At the heart of the control system are four Novotechnik TLM Series position sensors -- one for each cube. The sensors use touchless magnetostrictive technology, a direct, precise, and absolute process employing a free-floating magnetic measurement marker. The position marker is available in a no-contact version or a guided piece that uses guides incorporated into the sensor housing. For The Ledge, Johnson Controls chose the free-floating marker with 4 to 20 mA current output.

Each marker is attached to a cube, while the sensors are fixed in place. The sensors have a resolution of ?0.01% and repeatability of ?0.02%. While not all applications need 11' sensors, the TLM Series provided the ability to resolve to 0.013" to readily meet the lock-alignment tolerance. Because the TLM Series are absolute sensors, their resolution is the same tight spec, regardless of the stroke length. The 11' stroke length of the position sensors measure a cube travel range of 10' 5-5/16".

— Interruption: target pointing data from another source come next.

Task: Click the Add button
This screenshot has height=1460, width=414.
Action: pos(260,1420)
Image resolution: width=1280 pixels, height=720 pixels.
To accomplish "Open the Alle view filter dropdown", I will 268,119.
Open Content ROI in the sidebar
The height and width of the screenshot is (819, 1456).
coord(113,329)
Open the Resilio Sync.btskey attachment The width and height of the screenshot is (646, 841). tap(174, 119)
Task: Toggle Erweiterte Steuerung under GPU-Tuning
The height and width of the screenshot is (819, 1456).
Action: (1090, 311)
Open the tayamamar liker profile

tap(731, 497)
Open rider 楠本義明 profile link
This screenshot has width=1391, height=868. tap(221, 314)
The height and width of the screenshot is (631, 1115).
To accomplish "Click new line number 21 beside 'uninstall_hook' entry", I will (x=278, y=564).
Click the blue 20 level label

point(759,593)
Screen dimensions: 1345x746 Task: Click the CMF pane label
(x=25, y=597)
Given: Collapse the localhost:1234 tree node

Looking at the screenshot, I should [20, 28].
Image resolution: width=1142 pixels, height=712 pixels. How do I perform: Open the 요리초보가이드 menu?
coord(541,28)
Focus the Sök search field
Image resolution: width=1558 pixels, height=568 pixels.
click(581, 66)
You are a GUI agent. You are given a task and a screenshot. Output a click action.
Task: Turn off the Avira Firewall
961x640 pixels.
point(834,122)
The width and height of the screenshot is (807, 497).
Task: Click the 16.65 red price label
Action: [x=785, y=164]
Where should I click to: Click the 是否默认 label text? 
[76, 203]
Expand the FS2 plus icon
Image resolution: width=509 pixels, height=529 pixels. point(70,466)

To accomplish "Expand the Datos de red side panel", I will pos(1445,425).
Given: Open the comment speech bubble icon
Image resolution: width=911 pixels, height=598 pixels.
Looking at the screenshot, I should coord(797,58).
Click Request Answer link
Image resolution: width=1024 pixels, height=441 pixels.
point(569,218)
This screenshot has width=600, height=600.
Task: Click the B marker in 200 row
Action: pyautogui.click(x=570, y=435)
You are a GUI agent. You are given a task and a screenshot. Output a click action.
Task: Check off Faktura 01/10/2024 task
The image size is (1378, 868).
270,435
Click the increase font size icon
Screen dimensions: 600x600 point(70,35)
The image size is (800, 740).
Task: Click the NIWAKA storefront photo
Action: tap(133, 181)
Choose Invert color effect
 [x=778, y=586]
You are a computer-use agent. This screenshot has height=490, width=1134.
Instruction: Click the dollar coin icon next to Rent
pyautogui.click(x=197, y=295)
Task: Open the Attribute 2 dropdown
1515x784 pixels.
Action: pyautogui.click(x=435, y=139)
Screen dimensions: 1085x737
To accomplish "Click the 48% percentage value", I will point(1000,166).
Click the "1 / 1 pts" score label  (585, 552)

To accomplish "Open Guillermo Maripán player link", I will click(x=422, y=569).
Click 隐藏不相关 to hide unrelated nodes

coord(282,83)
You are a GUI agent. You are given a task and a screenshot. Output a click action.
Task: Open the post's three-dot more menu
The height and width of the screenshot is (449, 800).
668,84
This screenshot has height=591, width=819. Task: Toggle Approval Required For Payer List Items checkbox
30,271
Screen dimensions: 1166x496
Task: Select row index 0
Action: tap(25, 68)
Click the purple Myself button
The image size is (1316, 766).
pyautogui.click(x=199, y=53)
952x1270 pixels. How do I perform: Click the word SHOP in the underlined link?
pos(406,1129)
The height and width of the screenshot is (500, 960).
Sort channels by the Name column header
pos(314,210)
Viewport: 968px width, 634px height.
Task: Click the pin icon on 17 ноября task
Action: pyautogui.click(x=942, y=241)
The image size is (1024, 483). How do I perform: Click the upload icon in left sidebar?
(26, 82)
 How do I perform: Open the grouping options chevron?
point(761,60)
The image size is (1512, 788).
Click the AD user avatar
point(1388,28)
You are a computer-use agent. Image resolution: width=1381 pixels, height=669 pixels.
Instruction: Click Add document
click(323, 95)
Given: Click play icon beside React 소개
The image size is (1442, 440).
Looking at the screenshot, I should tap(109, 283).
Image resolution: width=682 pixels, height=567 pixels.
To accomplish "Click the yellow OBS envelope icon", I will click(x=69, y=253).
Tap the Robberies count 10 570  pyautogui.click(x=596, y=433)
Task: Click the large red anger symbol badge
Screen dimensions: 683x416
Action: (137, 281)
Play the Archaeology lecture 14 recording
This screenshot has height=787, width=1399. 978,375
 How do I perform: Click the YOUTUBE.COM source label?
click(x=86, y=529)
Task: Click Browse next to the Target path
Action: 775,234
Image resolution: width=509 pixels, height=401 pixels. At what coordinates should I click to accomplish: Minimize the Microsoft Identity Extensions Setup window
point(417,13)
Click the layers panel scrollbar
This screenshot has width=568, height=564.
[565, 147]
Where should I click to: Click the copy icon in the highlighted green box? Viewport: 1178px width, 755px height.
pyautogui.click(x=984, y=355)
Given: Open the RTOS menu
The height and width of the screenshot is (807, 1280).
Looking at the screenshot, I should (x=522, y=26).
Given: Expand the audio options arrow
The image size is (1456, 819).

The cubes travel at an average speed of about 0.7 feet per minute, so the 16 kHz output update rate could handle the new measurement data that output every 62.5 ?sec.

Johnson Controls selected analog rather than start/stop, synchronous or 48-bit DyMos output options for The Ledge, feeding a 4 to 20 mA output signal to their control module.

The Ledge has been open for more than a year now, offering spectacular views. "The cubes have been a big hit," says Nabholz. "People lined up for several weeks following the opening, each waiting his/her turn to stand on The Ledge."